L’audizione di Francesco Giusti e l’“uomo nel vicolo”
Tra le audizioni più delicate figura quella di Francesco Giusti, ex segretario della Lega di Siena e dipendente Mps, indicato da una testimone come possibile presenza nel vicolo nei minuti successivi alla caduta. Giusti ha negato categoricamente ogni coinvolgimento, dichiarando di aver appreso la notizia dopo le 22 leggendo un quotidiano online e di essersi limitato ad affacciarsi all’arco di Via de Rossi in un momento in cui erano presenti molte persone. Ha escluso qualsiasi rapporto diretto con David Rossi, sottolineando che all’epoca lavorava in un settore diverso e che non vi erano legami professionali o politici tra loro. L’audizione rappresenta uno dei tasselli nel tentativo di chiarire eventuali presenze e movimenti nell’immediatezza dei fatti.
Le omissioni delle prime indagini e la richiesta di una nuova procura
Uno dei punti più controversi resta la gestione iniziale della scena. La Commissione parlamentare ha evidenziato omissioni, rilievi incompleti e possibili manomissioni che avrebbero compromesso la cristallizzazione degli indizi nella notte del 6 marzo 2013. La famiglia di Rossi sostiene da anni che le prime indagini abbiano seguito un percorso predefinito verso il suicidio, senza approfondire piste alternative. Carolina Orlandi, figlia della compagna di Rossi, ha parlato apertamente di omicidio e ha chiesto che le nuove indagini vengano affidate a una procura esterna a Siena, per garantire imparzialità e indipendenza. La richiesta è chiara: evitare che la vicenda si trasformi nell’ennesimo mistero italiano irrisolto.
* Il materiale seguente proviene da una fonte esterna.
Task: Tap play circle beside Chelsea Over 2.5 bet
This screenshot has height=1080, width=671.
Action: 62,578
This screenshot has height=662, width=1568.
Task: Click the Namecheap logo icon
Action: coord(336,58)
La domanda centrale resta aperta: chi e perché?
Oggi non si discute più soltanto della dinamica della caduta, ma del contesto in cui essa si è verificata. Nel 2013 Monte dei Paschi di Siena era al centro di una tempesta finanziaria e politica senza precedenti. Email inviate nei giorni precedenti alla morte, tensioni interne e pressioni mediatiche fanno parte di un quadro complesso che necessita di essere approfondito con rigore. Se la pista dell’omicidio dovesse consolidarsi definitivamente, la questione del movente diventerebbe centrale. Chi avrebbe avuto interesse alla morte di David Rossi? E perché? Dopo tredici anni di dubbi, una cosa appare evidente: la versione ufficiale non può più essere considerata. La riapertura del caso segna l’inizio di una nuova fase, in cui sarà determinante l’accertamento tecnico indipendente e replicabile. La verità giudiziaria, questa volta, dovrà essere costruita su basi solide, trasparenti e verificabili.